EXERCISE PROMPT ▸ Ignoring the pictures, repeat every entry below exactly as it appears.

::: DATA TO USE

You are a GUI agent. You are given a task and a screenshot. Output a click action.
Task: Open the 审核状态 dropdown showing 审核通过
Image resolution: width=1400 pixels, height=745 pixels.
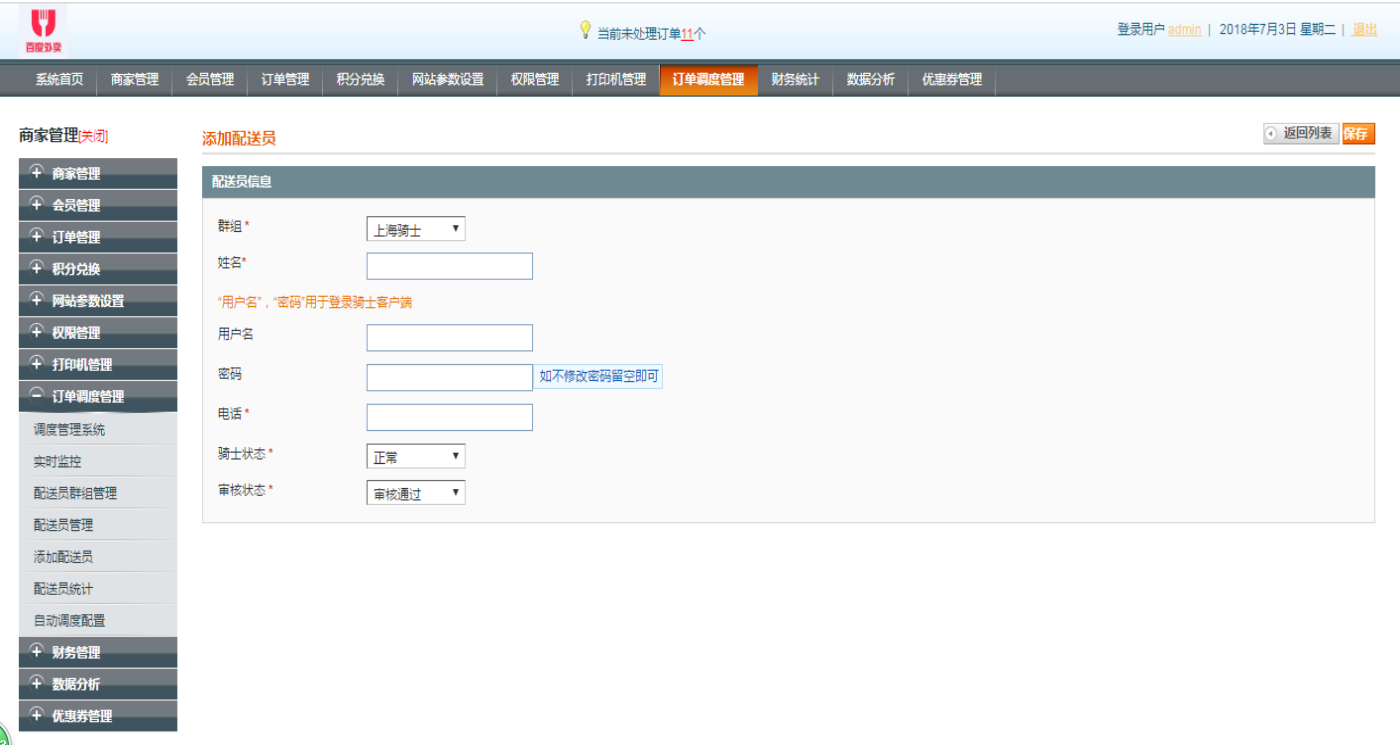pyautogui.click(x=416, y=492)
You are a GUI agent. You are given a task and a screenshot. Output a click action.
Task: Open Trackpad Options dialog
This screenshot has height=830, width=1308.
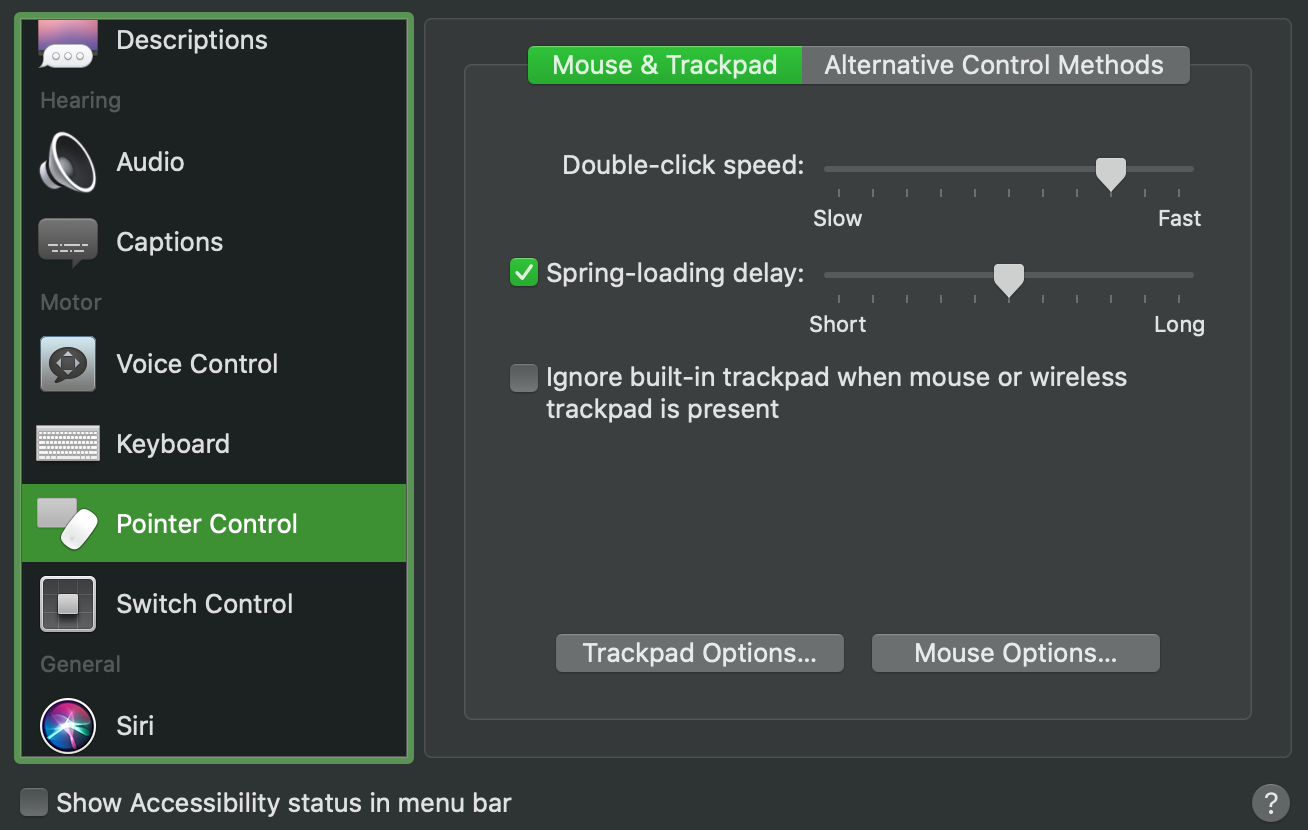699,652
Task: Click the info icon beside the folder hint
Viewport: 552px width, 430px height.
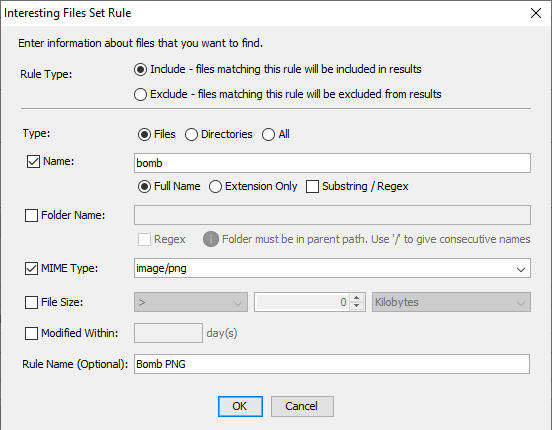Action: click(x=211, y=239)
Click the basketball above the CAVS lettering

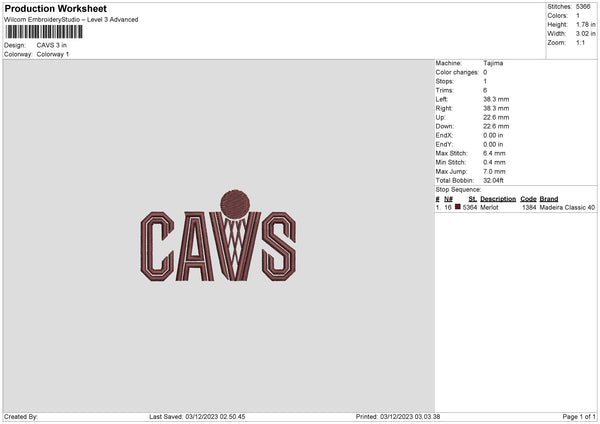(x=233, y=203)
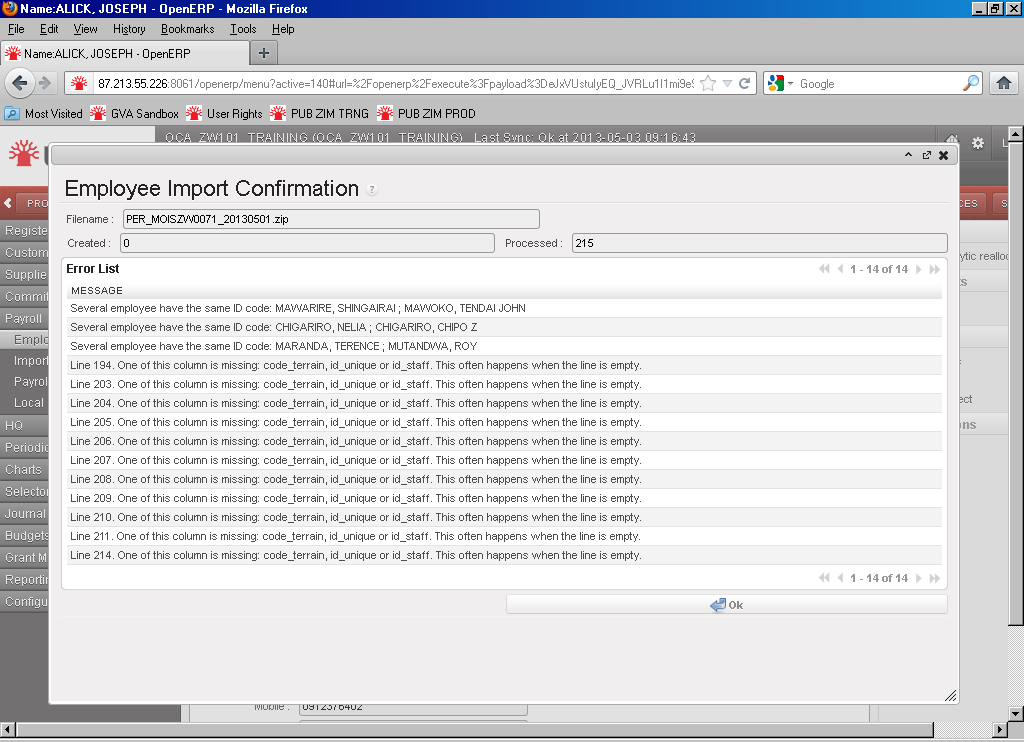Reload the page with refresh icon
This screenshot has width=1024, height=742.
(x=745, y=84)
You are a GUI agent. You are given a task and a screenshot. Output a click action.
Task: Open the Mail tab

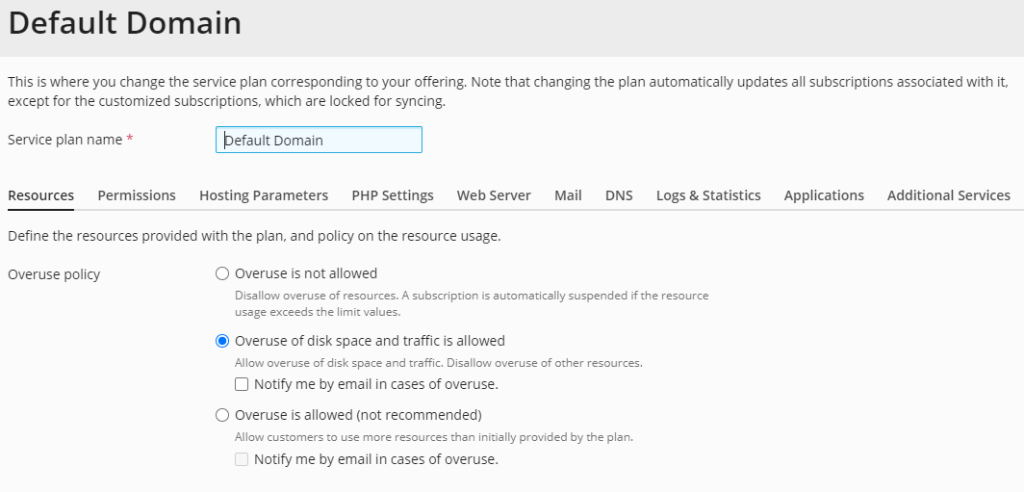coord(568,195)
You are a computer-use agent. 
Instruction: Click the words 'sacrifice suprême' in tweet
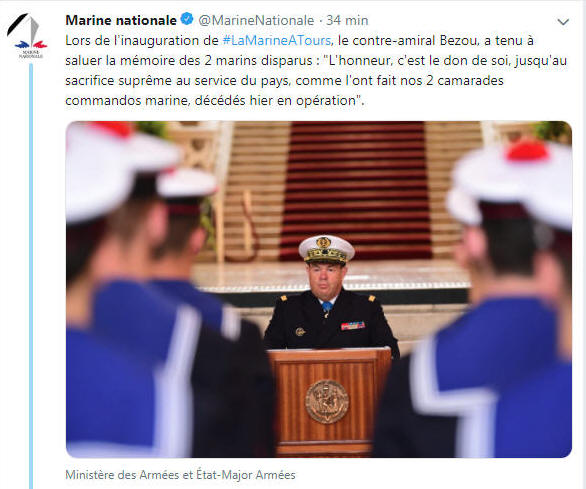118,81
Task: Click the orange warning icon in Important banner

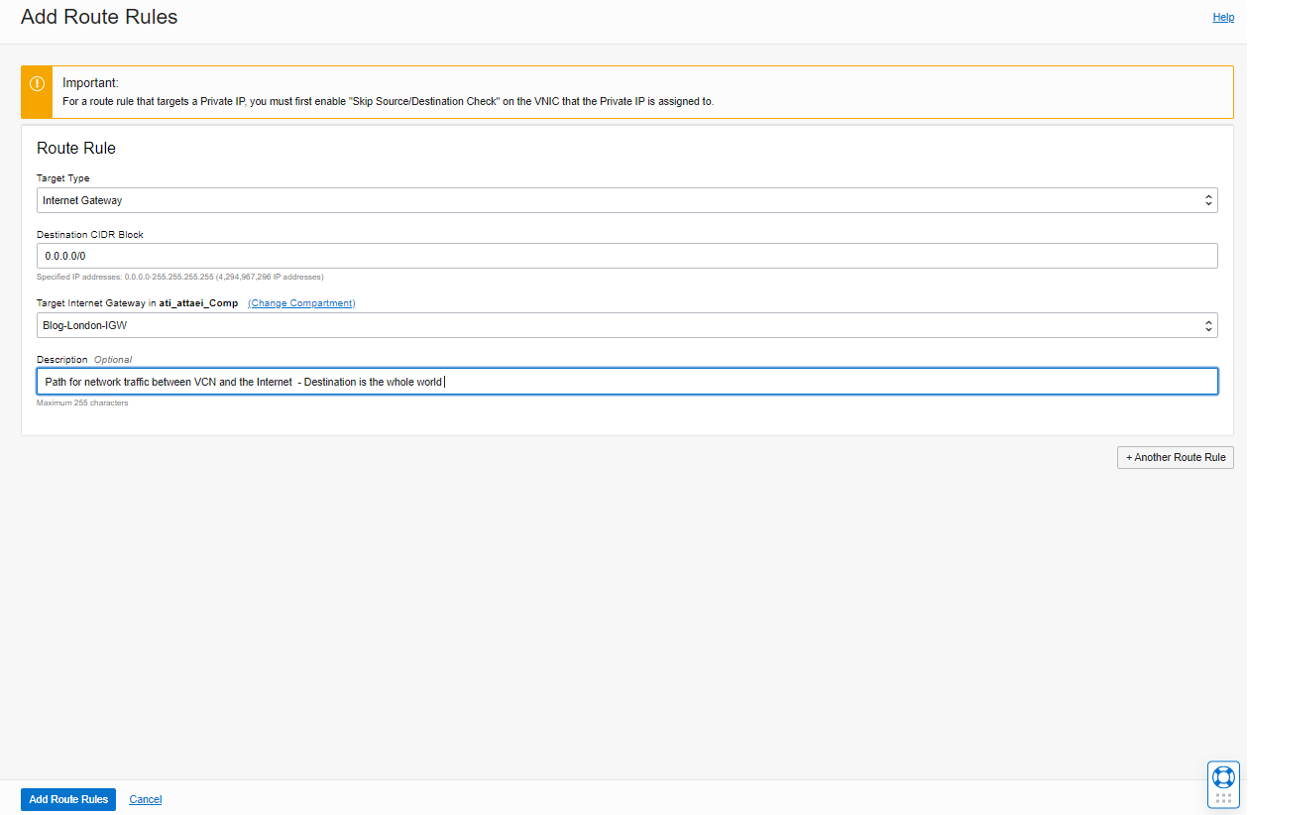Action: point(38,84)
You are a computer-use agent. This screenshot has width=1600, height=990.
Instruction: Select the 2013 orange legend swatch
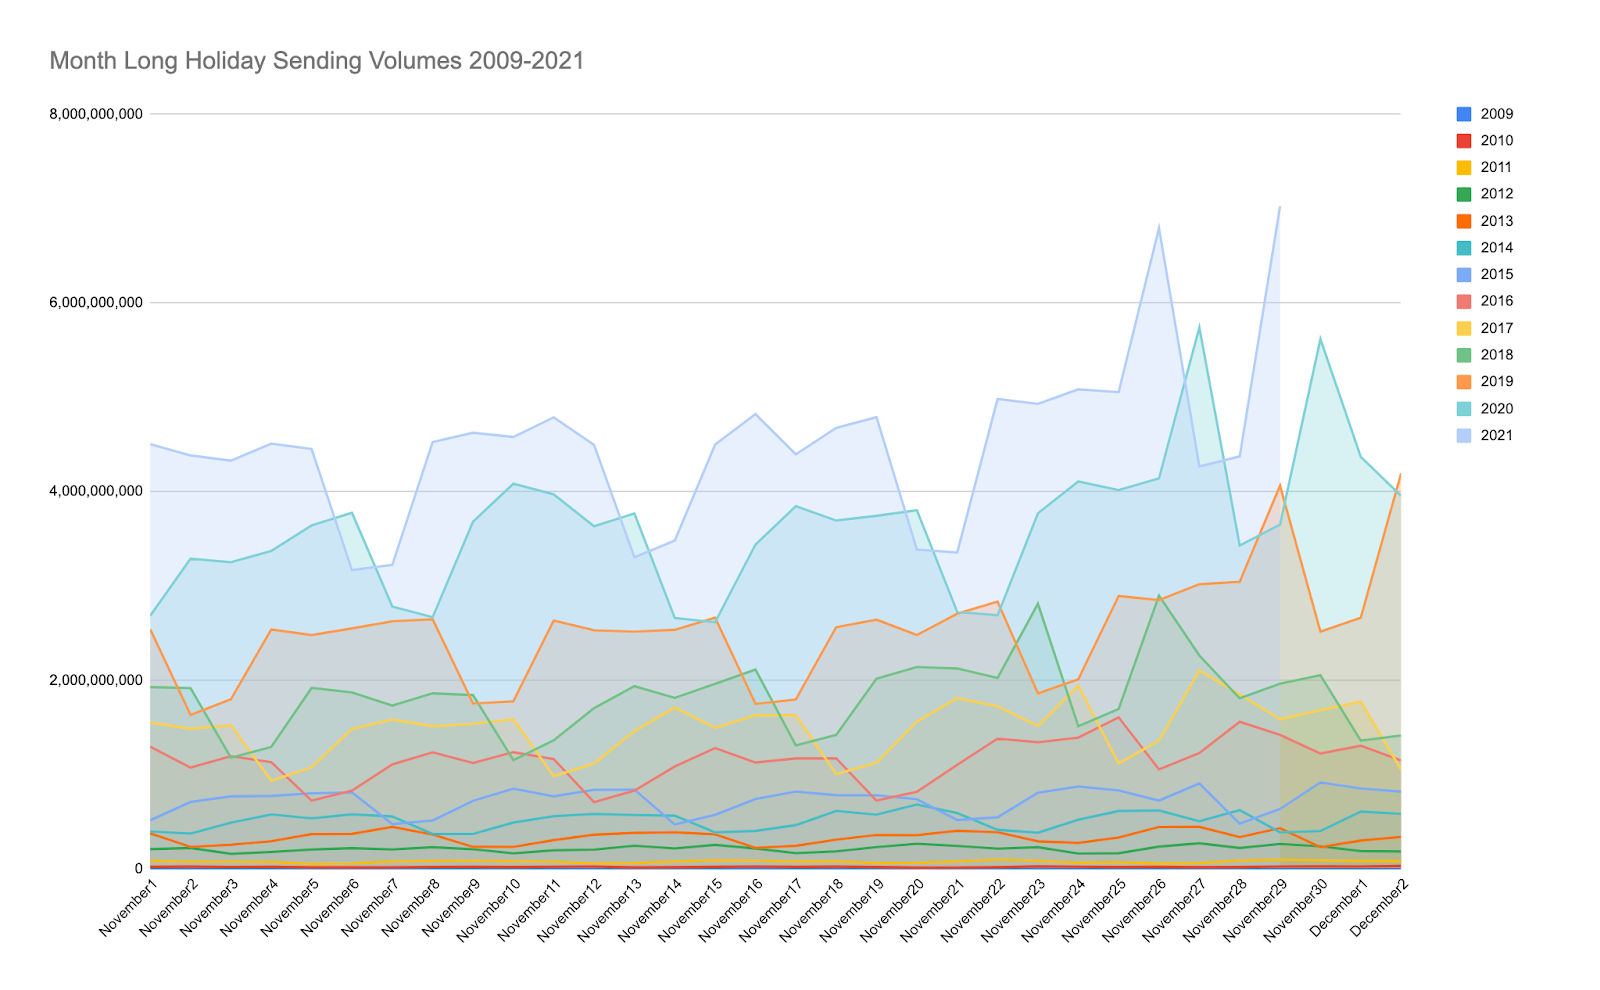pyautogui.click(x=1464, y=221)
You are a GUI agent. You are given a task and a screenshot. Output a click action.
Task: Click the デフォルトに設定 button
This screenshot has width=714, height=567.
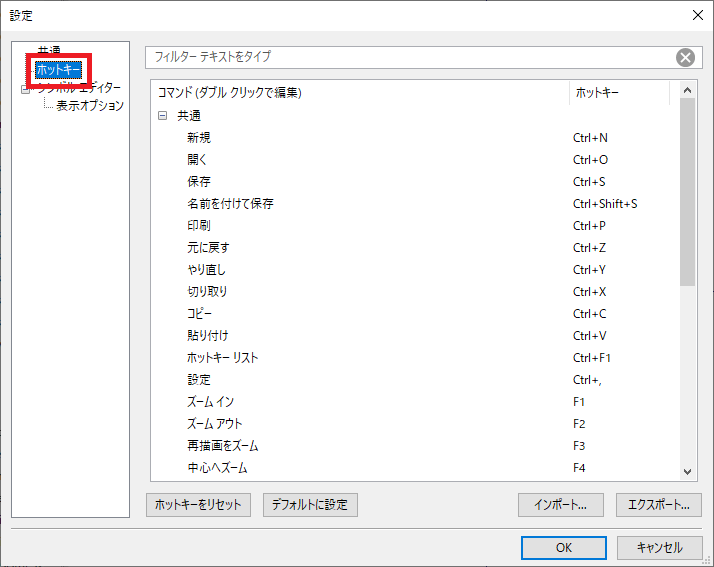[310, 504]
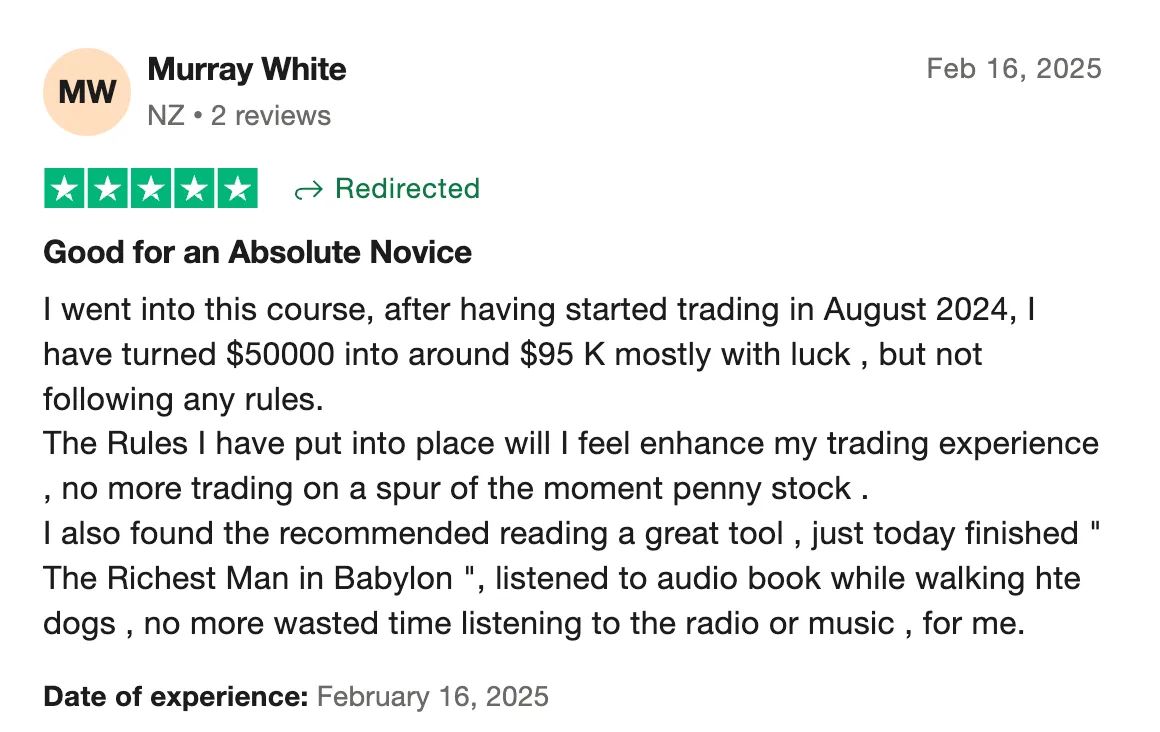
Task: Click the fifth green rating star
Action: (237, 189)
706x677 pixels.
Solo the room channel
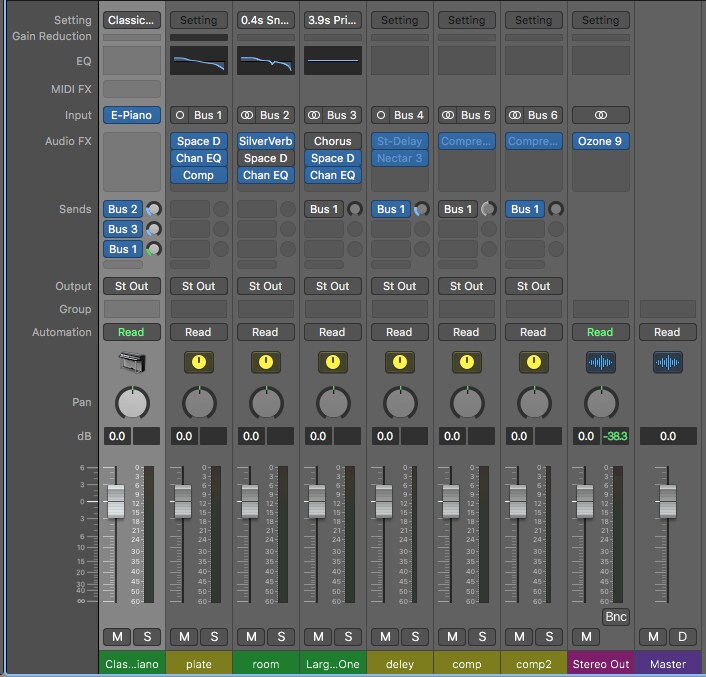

::::::

EXERCISE ANSWER ▸
You are a GUI agent. You are given a task and a screenshot. Output a click action.
Task: Open the 审核状态 dropdown showing 审核通过
Image resolution: width=1400 pixels, height=745 pixels.
pyautogui.click(x=416, y=492)
You are a GUI agent. You are given a task and a screenshot. Output a click action.
Task: Open Trackpad Options dialog
This screenshot has height=830, width=1308.
699,652
Task: Click the info icon beside the folder hint
Viewport: 552px width, 430px height.
Action: click(x=211, y=239)
Click the basketball above the CAVS lettering

(x=233, y=203)
Reload the page with refresh icon
This screenshot has width=1024, height=742.
(x=745, y=84)
You are a GUI agent. You are given a task and a screenshot. Output a click action.
Task: Open the Mail tab

coord(568,195)
You are a computer-use agent. 
Instruction: Click the words 'sacrifice suprême' in tweet
118,81
Task: Click the orange warning icon in Important banner

Action: point(38,84)
You are a computer-use agent. This screenshot has width=1600, height=990.
Instruction: Select the 2013 orange legend swatch
pyautogui.click(x=1464, y=221)
You are a GUI agent. You are given a task and a screenshot. Output a click action.
Task: Click the デフォルトに設定 button
This screenshot has width=714, height=567.
[310, 504]
Task: Click the fifth green rating star
Action: (237, 189)
706x677 pixels.
Solo the room channel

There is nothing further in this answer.